Supplied records Start Marker
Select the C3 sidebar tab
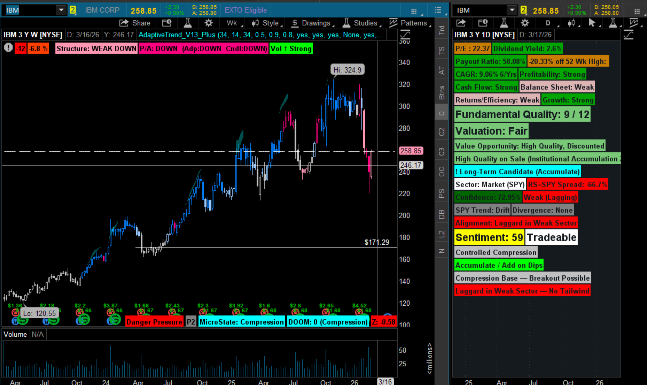647x385 pixels. (x=442, y=152)
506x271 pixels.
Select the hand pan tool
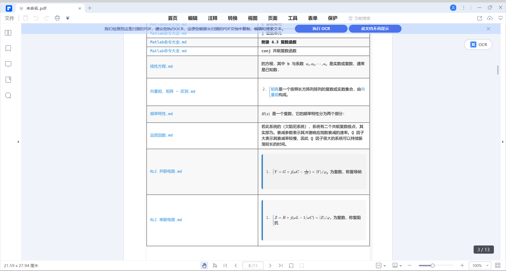[204, 265]
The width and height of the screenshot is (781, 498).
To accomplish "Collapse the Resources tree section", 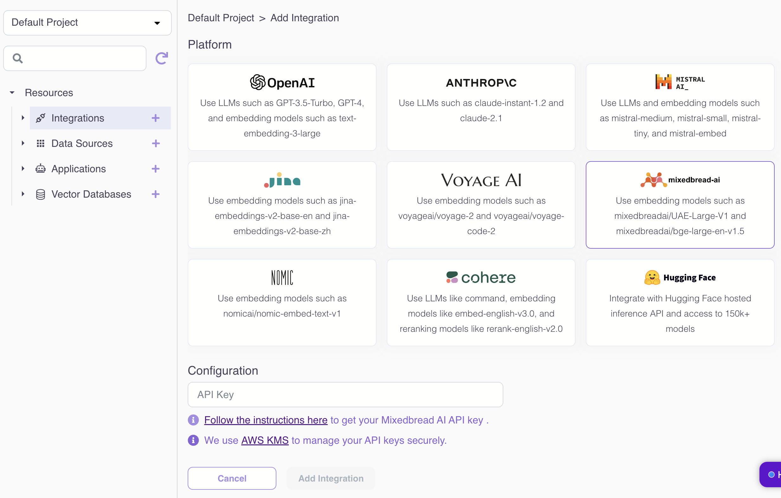I will coord(12,93).
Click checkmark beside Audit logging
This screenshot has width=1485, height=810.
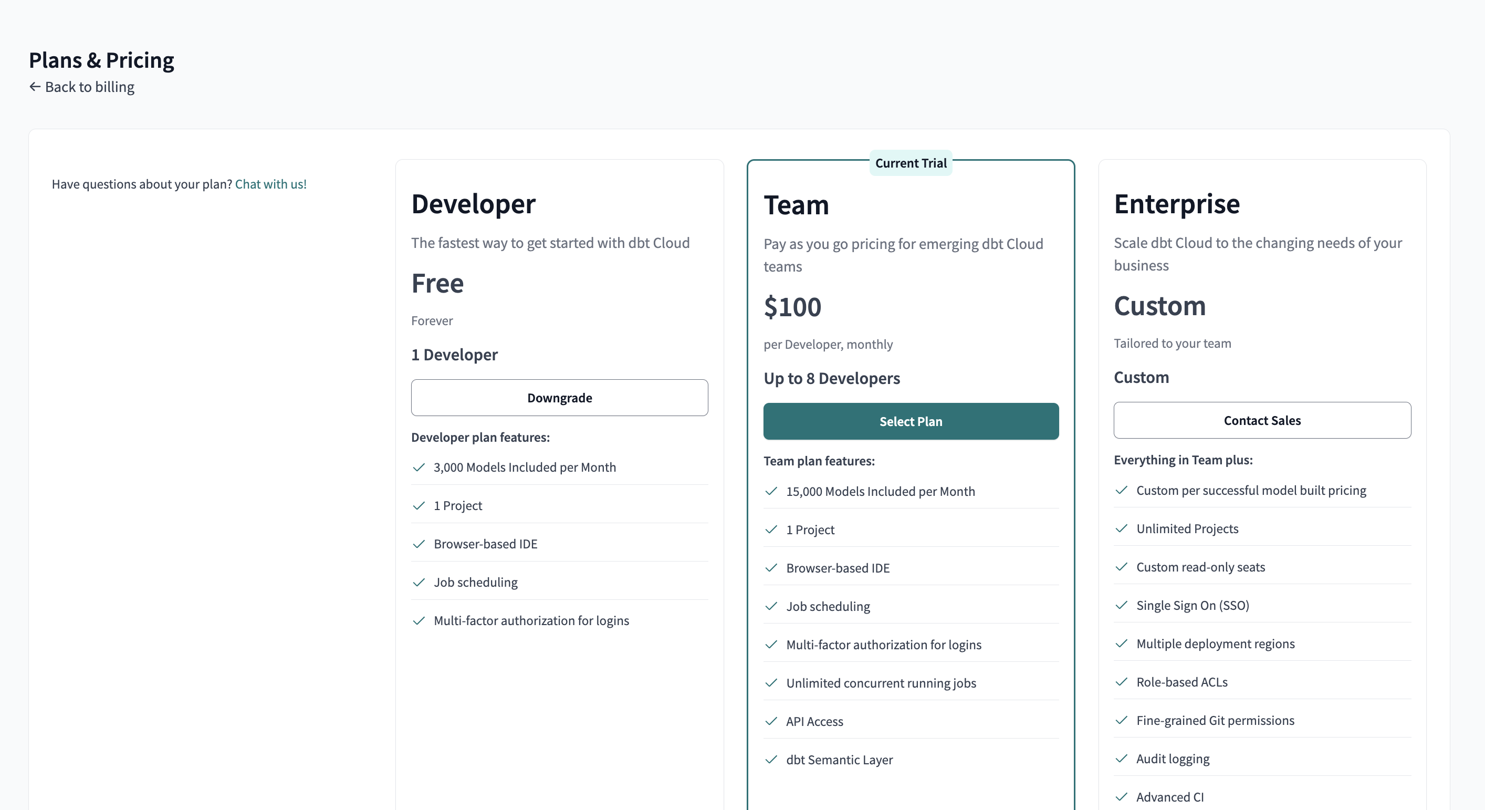pos(1121,758)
Supplied records End Marker
-- Problem to work on --
Lines before the one containing "Click checkmark beside Audit logging" are not wanted; write out that line and every later line through the end of the data above, exactly, without pictures.

-- Output below --
Click checkmark beside Audit logging
This screenshot has width=1485, height=810.
pos(1121,758)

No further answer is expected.